Клара спрашивает: «Более символическая форма?»
«Да».
«Классический пример позднего стиля», — добавляю я (педантично), — «это поздние квартеты Бетховена: в его музыке появляется строгость, ранее ей не свойственная, все условности отбрасываются вплоть до точки диссонанса. Но есть и другие примеры, как в «возвращении к азам» у позднего Матисса, как в его вырезках, которые возвращают нам восторг его ранних работ в стиле фовизма. Есть ли возврат к азам в вашем зрелом стиле? И если да, то вы хотите передать больше строгости или больше восторга?»
«Я чувствую и то, и другое. Я вернулся к ковке, и вес снова прочно вошел в предложение со всеми его символическими коннотациями. Кованые работы регистрируются на другом психологическом уровне. Осознаю ли я, что это поздняя работа? Да».
«Какова связь между присутствием веса в ваших новых работах и ощущением приближения смерти?»
«Я думаю, это одно и то же».
«В какой степени интерес к азам...»
«Размышление о собственной смерти? В значительной степени».
Серра знал цену своего творчества, и он ценил подобное, когда видел ее и в чужих работах. Он мог критиковать художников, конечно, но он мог и проявлять доброту. В то же время он всегда был самокритичным; самокритика была движущей силой его искусства. «Работа рождается из труда», - такова одна из его мантр. Хотя «скромность» — отнюдь не первое слово, которое приходит на ум в отношении Серра, он оставался весьма сдержан в отношении своего собственного влияния.

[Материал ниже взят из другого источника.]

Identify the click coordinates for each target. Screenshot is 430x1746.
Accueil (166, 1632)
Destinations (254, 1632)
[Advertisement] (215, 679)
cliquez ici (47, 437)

«Как мое творчество было принято, если вообще было? Вероятно, из-за неправильного толкования. Увидели ли его некоторые люди так, как я даже себе не представлял? Да. Считаю ли я, что мое творчество остается достаточно открытым, чтобы люди могли с ним взаимодействовать по-разному? Надеюсь на это. Надеюсь, что скульпторы и архитекторы поймут мое творчество; возможно, что представители исполнительских искусств, танцоры и другие найдут ее полезной. Дюшан сказал, что вам повезет, если у вас будет тридцать или сорок лет. Уорхол сказал, что у нас будет всего пятнадцать минут. Кто знает? Дело в том, что нельзя узнать заранее. В конце концов, я все еще верю, что материя навязывает свою форму форме произведения; именно поэтому для меня всегда важно иметь дело только с теми материалами, которые мне понятны».
Но я думаю, что мы знаем. Люди будут изучать его творчество очень долго, может быть, до тех пор, пока им вообще будет интересно искусство.